Ciência e Tecnologia: Um Novo Capítulo de Colaboração
Em um movimento significativo para o futuro, o Ministério da Ciência, Tecnologia e Inovação (MCTI) anunciou o relançamento do Programa de Cooperação Afro-Brasileira em Ciência e Tecnologia (ProÁfrica). Este programa, inativo desde 2011, receberá um investimento de R$ 25 milhões para fortalecer a colaboração científica e tecnológica em áreas como meio ambiente, sustentabilidade, agricultura e saúde.
A ministra Luciana Santos ressaltou que o relançamento do ProÁfrica é fruto da liberação de recursos para ciência e tecnologia pelo Presidente Lula. O programa visa aproximar comunidades científicas, desenvolver tecnologias conjuntas e criar soluções inovadoras para desafios comuns.
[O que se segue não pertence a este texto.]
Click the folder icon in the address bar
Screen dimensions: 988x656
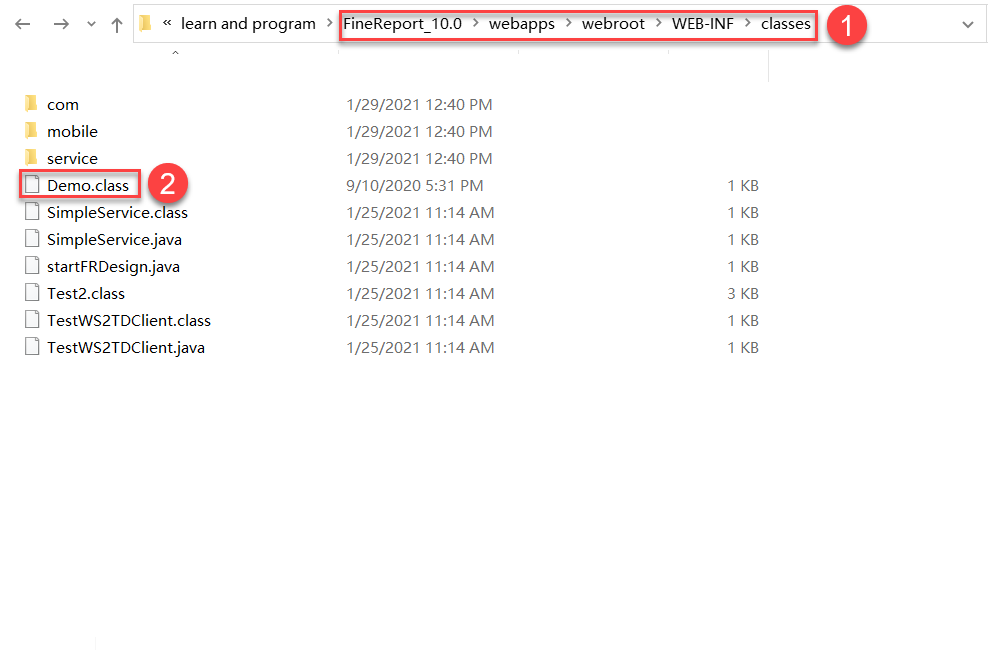coord(145,23)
Adicionalmente, um edital de R$ 50 milhões foi publicado em abril pelo MCTI para capacitar cerca de 2 mil técnicos, pesquisadores e agricultores, promovendo soluções tecnológicas para a produtividade agrícola e segurança alimentar. Pesquisadores como Eden Pereira Lopes da Silva, da UFRJ, enfatizam a importância da cooperação no combate às mudanças climáticas na agricultura, citando o potencial da Embrapa em desenvolver soluções para países africanos com capacidade produtiva restrita.
Comércio e Oportunidades em Expansão
Apesar do potencial, a África representou apenas 5,70% do fluxo comercial do Brasil em 2025, com um volume de US$ 23,7 bilhões. No entanto, o comércio com o continente tem apresentado crescimento. Desde 2020, houve um aumento de 52%, e em comparação com 2023, o crescimento foi de 16%.
O embaixador Carlos Sérgio Sobral Duarte reconhece que o comércio pode crescer ainda mais e que é preciso superar o desconhecimento sobre as oportunidades existentes em ambos os lados. Eventos como o seminário sobre parceria promovido pelo Itamaraty para o Dia da África buscam justamente mitigar essa barreira.
A professora Elga Lessa de Almeida, da UFBA, aponta que a conjuntura atual apresenta desafios para a integração, em comparação com os primeiros governos Lula, quando havia maior financiamento para a internacionalização de empresas brasileiras. No entanto, o Presidente Lula tem defendido o retorno da atuação da Petrobras e do BNDES na África, buscando investimentos e parcerias estratégicas.
Participação e Reconhecimento Internacional
Na cerimônia no Itamaraty, o embaixador Martin Agbor Mbeng, de Camarões e decano do corpo diplomático africano em Brasília, agradeceu o apoio do Brasil na ONU para o reconhecimento da escravidão africana como o maior crime contra a humanidade. Ele destacou o potencial de instituições brasileiras como Fiocruz e Embrapa em construir programas de parceria com a África, baseados em planejamento e responsabilidade compartilhados.
Mbeng também elogiou a postura do Brasil em defender o sistema multilateral de comércio, especialmente na Organização Mundial do Comércio (OMC), que tem enfrentado desafios recentes.